Review for NeurIPS paper: How hard is to distinguish graphs with graph neural networks?

NeurIPS 2020

How hard is to distinguish graphs with graph neural networks?

Review 1

Summary and Contributions: The paper deals with supervised graph classification via graph neural networks (GNNs)/MPNNs from a theoretical viewpoint. The paper introduces the notion of communication capacity/complexity (CC) of an MPNN, which quantifies the number of symbols/bits two subgraphs can exchange during the forward computation. The formalism is then used to study the ability of GNNs to determine/learn the isomorphism type a graph. Results: - upper bound on the CC via card. of cuts, the width of GNNs, and size of messages - introduction of worst-case complexity and expected complexity (graphs are sampled from a fixed but unknown distribution) - bound on the worst-case and expected C. of determining the iso. type of connected graphs and trees The paper is rounded off with (small-scale) controlled experiments on synthetic graphs verifying the usefulness of the theory in "practical" settings.
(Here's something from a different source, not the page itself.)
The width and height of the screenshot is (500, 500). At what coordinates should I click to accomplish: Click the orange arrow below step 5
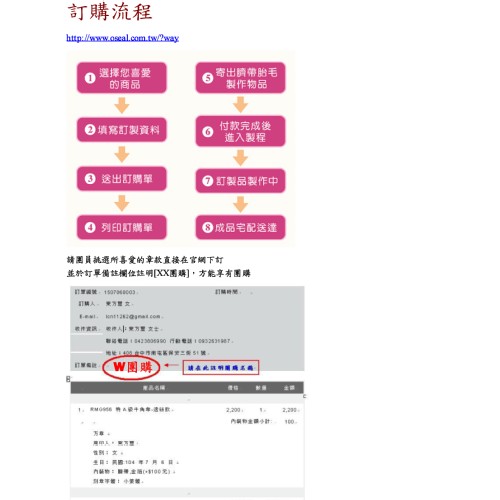pyautogui.click(x=240, y=105)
Strengths: - introduces a new framework for studying the limits of graph neural networks that gives some insights of the current limits of GNNs/MPNNs, different way of looking at the expressivity of GNNs - might spark further work

Weaknesses: - studying the learnability of the isomorphism type seems only of theoretical interest - studying the learnability of the iso. type of trees seems not very interesting as the 1-WL can already do that, hence also the (anonymous) GIN-eps layer - experiments seem somewhat "constructed" in a way to fit the theory

Correctness: Results seems plausible, however I did not check the proofs in detail.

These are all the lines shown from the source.